To solve this problem, we consider the forces acting on the piece of chain. Because the length of chain does not change, its acceleration (and the acceleration of the block) will equal $$\ddot x$$. We have two forces to consider: gravity and tension Gravity only provides a net force of the length of chain underneath the table (the force of gravity on the remaining length of chain is balanced by the normal force of the table). The net force of gravity is given by $$Fg = \text{mass below table} \times g = \frac{m}{L} \times x \times g$$ Therefore, our equation of motion is: $$ m \ddot x = \frac{m}{L}gx - T$$ Where T is the tension in the chain. Because tension provides the acceleration of the block (which is $$M\ddot x$$), by Newton's third law we have: $$m \ddot x = \frac{m}{L}gx - M\ddot x $$ Re-arrange to get: $$\ddot x - \frac{m}{M+m} \frac{g}{L} x = 0 $$ If we take $$\delta = \sqrt{\frac{m}{M+m} \frac{g}{L}}$$, we will have a solution of the form $$x(t) = Ae^{\delta t} + Be^{-\delta t}$$. Now we apply the initial conditions $$x(0) = l$$ and $$\dot x(0) = 0$$: $$ A + B = l$$ $$A - B = 0$$ Therefore, the length of chain under the table is given by $$x(t) = \frac{l}{2}e^{\delta t} + \frac{l}{2}e^{-\delta t}$$, where $$\delta = \sqrt{\frac{m}{M+m} \frac{g}{L}}$$

A skydiver experiences forces due to gravity and turbulent drag as she is falling.
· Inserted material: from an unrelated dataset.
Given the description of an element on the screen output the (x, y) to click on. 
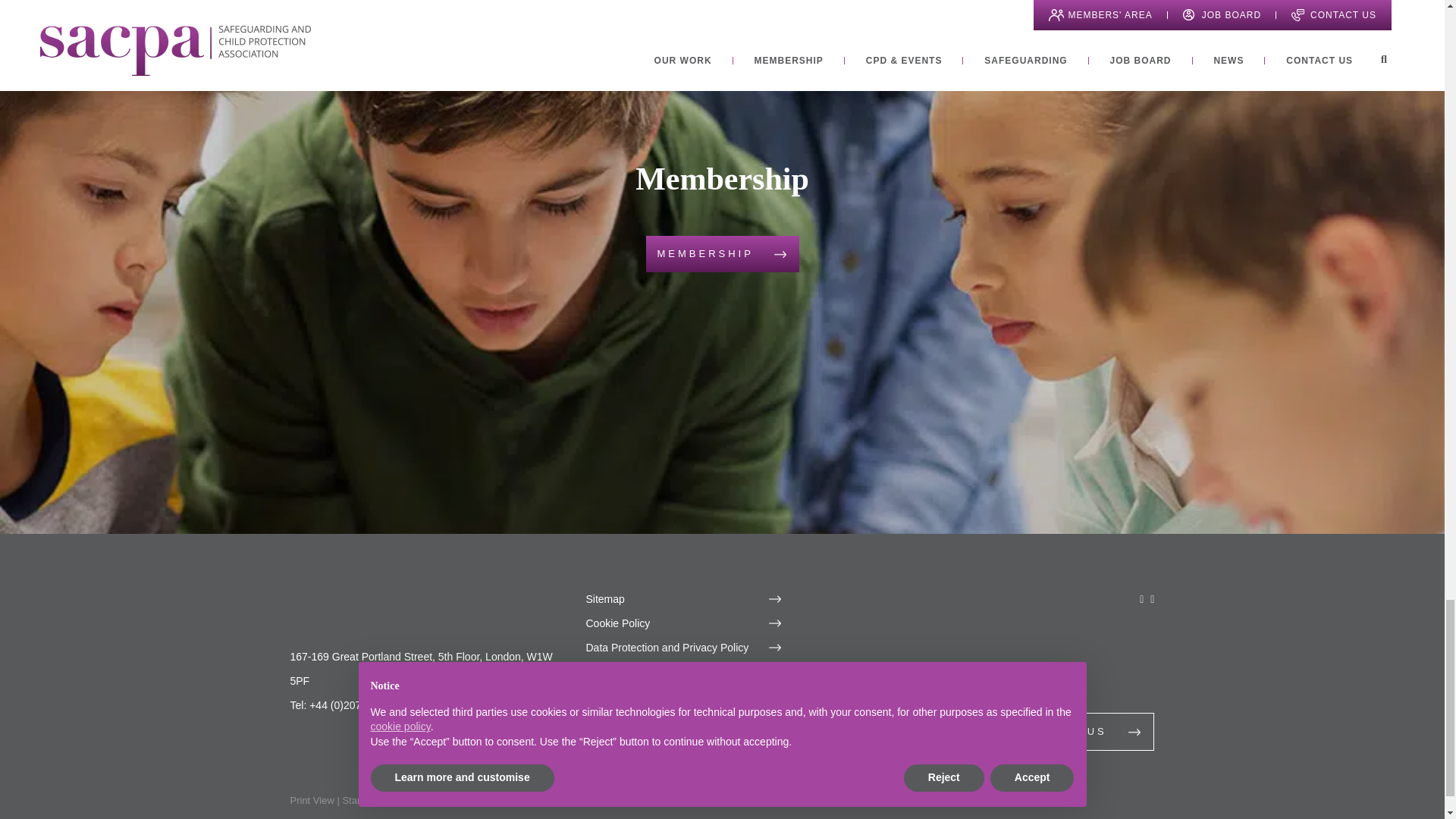
Switch to Standard Visibility (374, 799)
Switch to Print (311, 799)
Switch to High Visibility (442, 799)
We can model her velocity with the following equation: $$ m\dot v = mg - bv^2$$ a) Find an expression for the terminal velocity b) Find the skydiver's velocity at time $$T$$ assuming she starts at rest

a) Terminal velocity is the velocity where $$\dot v$$ is zero. We can then solve for $$v$$: $$v = \sqrt{mg/b}$$ b) To solve the differential equation we employ separation of variables. Start by solving for $$\frac{dv}{dt}$$: $$\frac{dv}{dt} = g - \frac{b}{m}v^2$$ Move all the dependent variable terms over to the left hand side and all the independent variable terms over to the right hand side, then integrate $$ \int_{0}^{v(T)}\frac{dv}{g - \frac{b}{m} v^2} = \int_{0}^{T}dt$$ The right hand side is a trivial integral. The left-hand side can be simplified by some manipulation and the substitution $$v' = \sqrt{\frac{b}{mg}}v $$ $$ \int_{0}^{v(T)}\frac{dv}{g - \frac{b}{m} v^2} = \frac{1}{g}\sqrt{\frac{mg}{b}} \int_{0}^{v(T)\sqrt{\frac{b}{mg}}}\frac{dv'}{1 - v'^2} = \sqrt{\frac{m}{bg}}ArcTanh(v(T)\sqrt{\frac{b}{mg}}) = T $$ Therefore, we have $$v(T) = \sqrt{\frac{mg}{b}}tanh(\sqrt{\frac{bg}{m}}T) $$